Reputation: 35
I try to show the 5 tickers with the highest 'prct_chng' on a particular day for all days. How prepare code which will do above task?
Sample data:
+------+-------------------+-----+-----+-----+-----+-------+-------+-------+-------------+
|TICKER| DATE| OPEN| HIGH| LOW|CLOSE| VOL| SMA50| SMA100| prct_chng|
+------+-------------------+-----+-----+-----+-----+-------+-------+-------+-------------+
| IAG|2020-07-22 00:00:00| 0.74| 0.74|0.685|0.725| 23873| 0.405| 0.308| 0.986|
| ITM|2020-07-22 00:00:00|0.153|0.153|0.145| 0.15| 9230| 0.230| 0.290| 1.000|
| ATG|2020-07-22 00:00:00| 4.96| 4.96| 4.91| 4.92| 1576| 4.552| 4.192| 1.002|
| ALL|2020-07-22 00:00:00| 8.2| 8.66| 8.02| 8.4| 14009| 7.077| 6.684| 1.017|
| SUW|2020-07-22 00:00:00| 17.0| 17.0| 16.8| 16.8| 35| 14.997| 13.481| 0.988|
| SPH|2020-07-22 00:00:00| 14.0| 14.0| 14.0| 14.0| 8| 14.195| 15.620| 1.037|
| CEZ|2020-07-22 00:00:00| 80.5| 80.5| 79.8| 79.9| 301| 78.593| 75.613| 0.988|
| IMP|2020-07-22 00:00:00| 1.2| 1.27| 1.19| 1.27| 55998| 1.030| 0.945| 1.104|
| 4FM|2020-07-22 00:00:00| 4.82| 4.82| 4.57| 4.59| 255| 4.702| 4.397| 0.998|
| ALR|2020-07-23 00:00:00|17.45| 17.6| 16.9|16.91| 327103| 17.006| 15.735| 0.971|
| CCC|2020-07-23 00:00:00| 65.0| 65.1|62.94| 63.7| 156646| 63.383| 54.450| 0.986|
| INK|2020-07-23 00:00:00|19.45|19.45|19.25|19.45| 861| 18.533| 16.939| 1.010|
| WPL|2020-07-23 00:00:00| 75.6| 75.6| 71.6| 71.6| 3231| 70.950| 69.491| 0.957|
| ECH|2020-07-23 00:00:00| 3.94| 3.98| 3.92| 3.95| 155636| 3.919| 3.984| 1.003|
| TEN|2020-07-23 00:00:00|550.0|560.0|540.0|541.0| 17752|542.903|490.941| 0.975|
+------+-------------------+-----+-----+-----+-----+-------+-------+-------+-------------+
Answer for this question is really close to reply from this post Top N items from a Spark DataFrame/RDD however there is no division by date.
Upvotes: 1
Views: 60
Reputation: 1405
You can use Window function -> row_number to partition by date and order by prct_chng in the desc order to select top5 ticker.
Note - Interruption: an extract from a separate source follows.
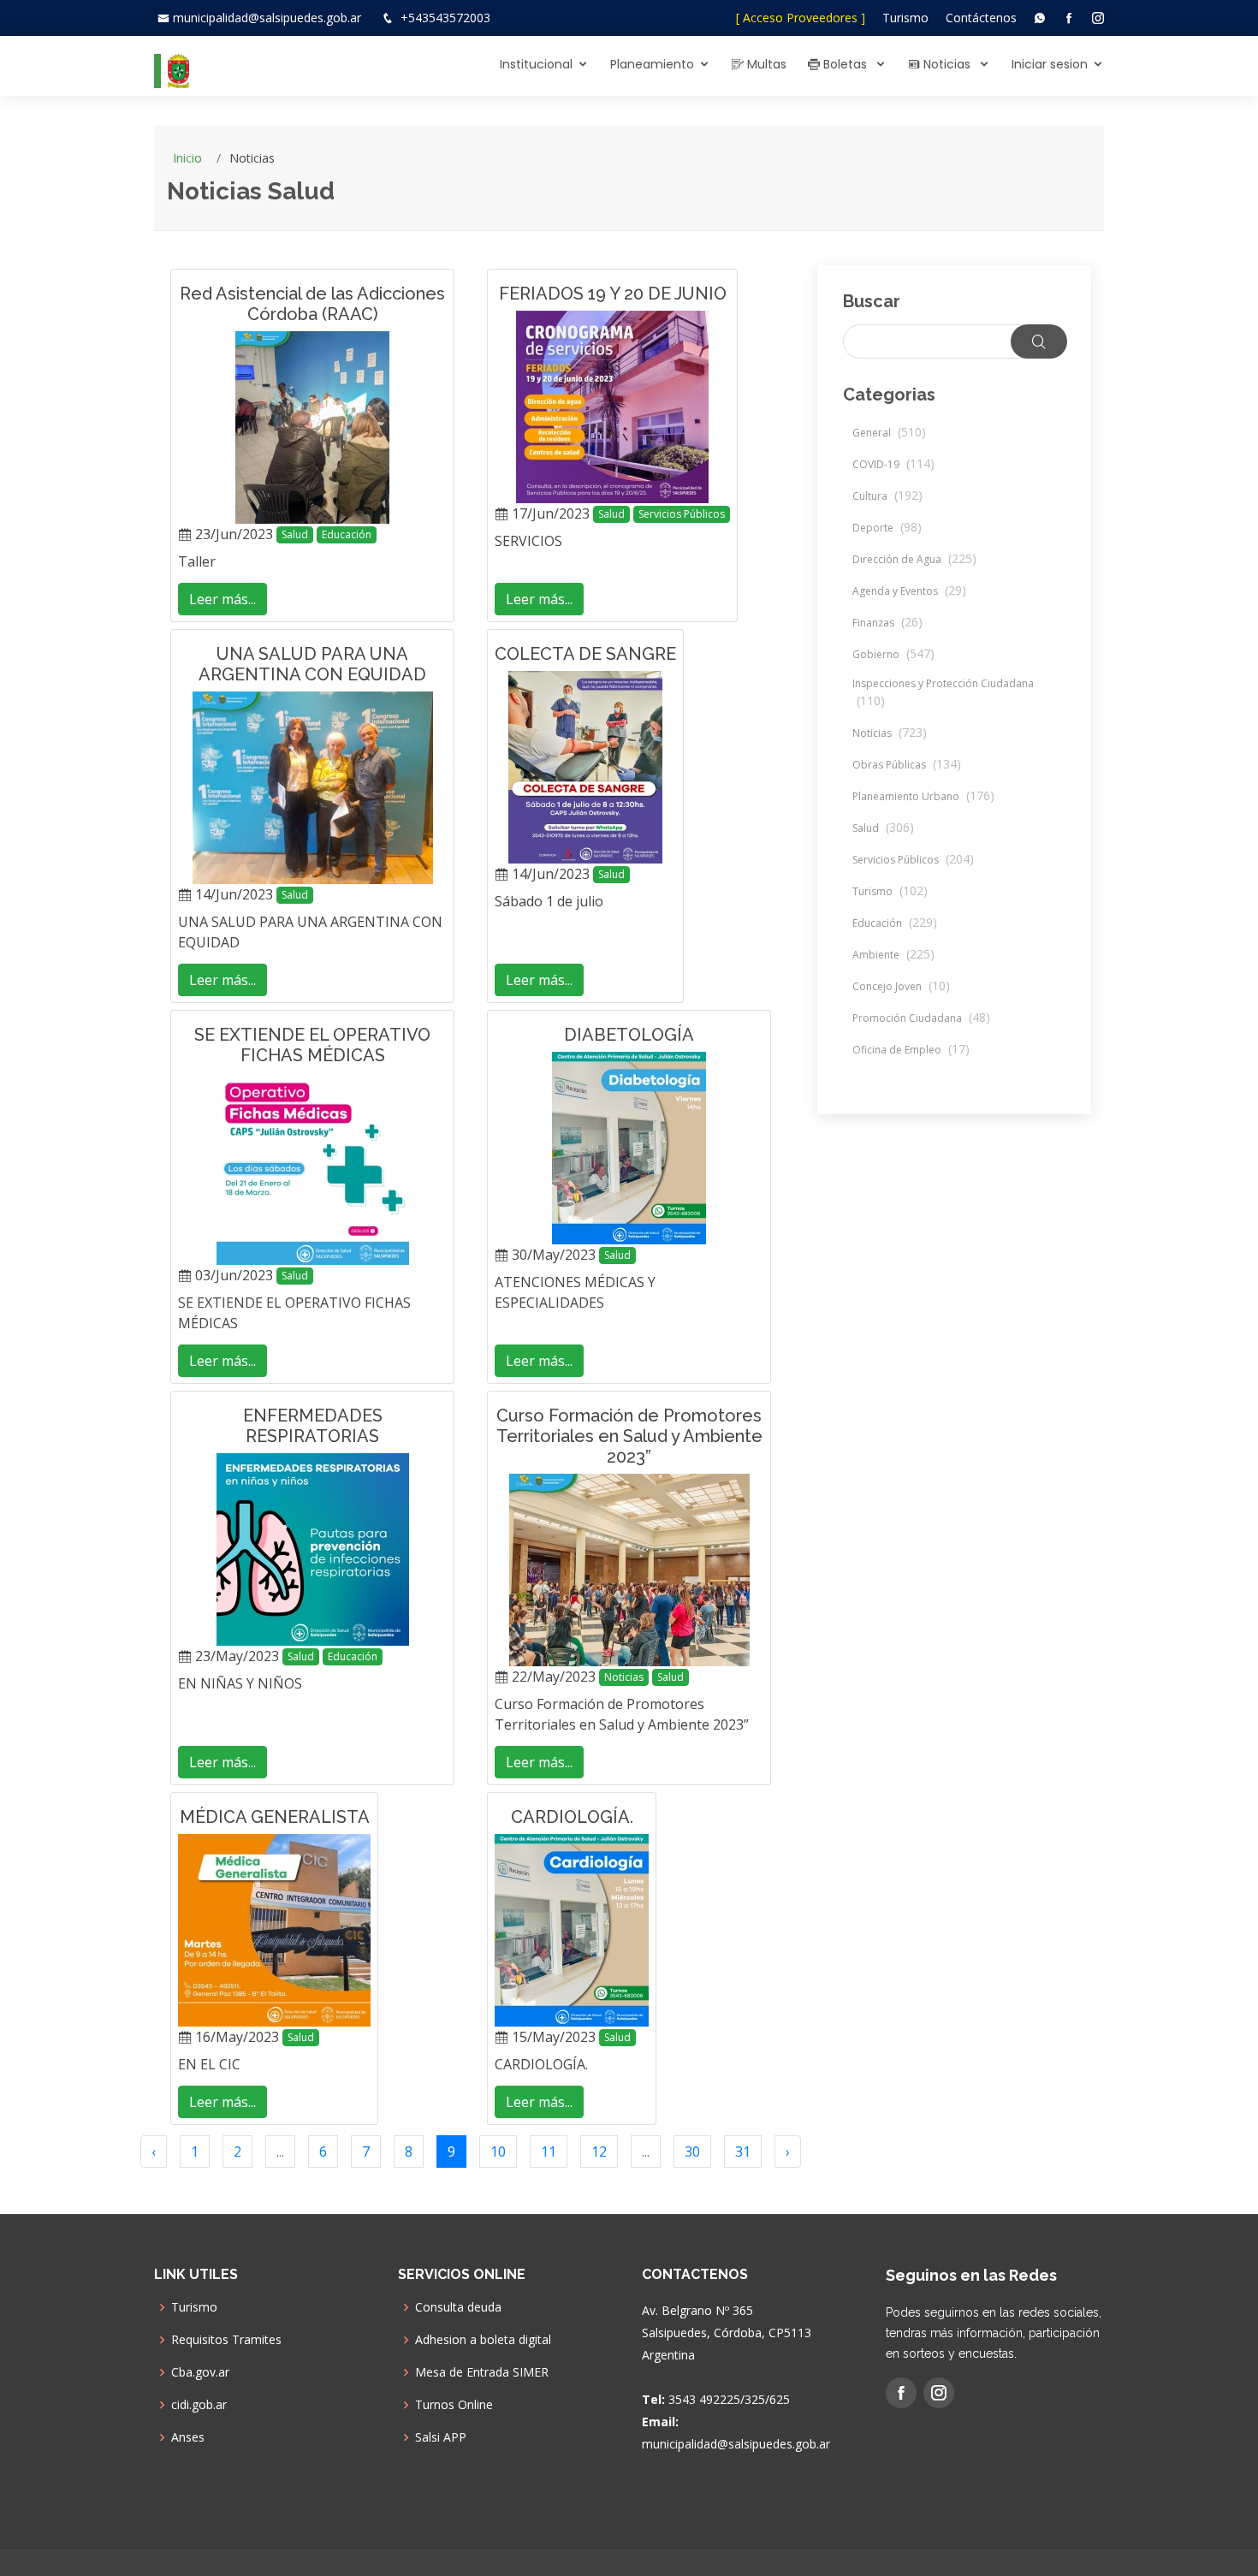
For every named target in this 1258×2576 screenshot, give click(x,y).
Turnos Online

from pyspark.sql import functions as F
from pyspark.sql.window import Window
#InputDF
# +------+-------------------+---------+
# |TICKER| DATE|prct_chng|
# +------+-------------------+---------+
# | IAG|2020-07-22 00:00:00| 0.986|
# | ITM|2020-07-22 00:00:00| 1.0|
# | ATG|2020-07-22 00:00:00| 1.002|
# | ALL|2020-07-22 00:00:00| 1.017|
# | SUW|2020-07-22 00:00:00| 0.988|
# | SPH|2020-07-22 00:00:00| 1.037|
# | CEZ|2020-07-22 00:00:00| 0.988|
# | IMP|2020-07-22 00:00:00| 1.104|
# | 4FM|2020-07-22 00:00:00| 0.998|
# | ALR|2020-07-23 00:00:00| 0.971|
# | CCC|2020-07-23 00:00:00| 0.986|
# | INK|2020-07-23 00:00:00| 1.01|
# | WPL|2020-07-23 00:00:00| 0.957|
# | ECH|2020-07-23 00:00:00| 1.003|
# | TEN|2020-07-23 00:00:00| 0.975|
# +------+-------------------+---------+
w= Window.partitionBy(F.to_timestamp("DATE")).orderBy(F.desc("prct_chng"))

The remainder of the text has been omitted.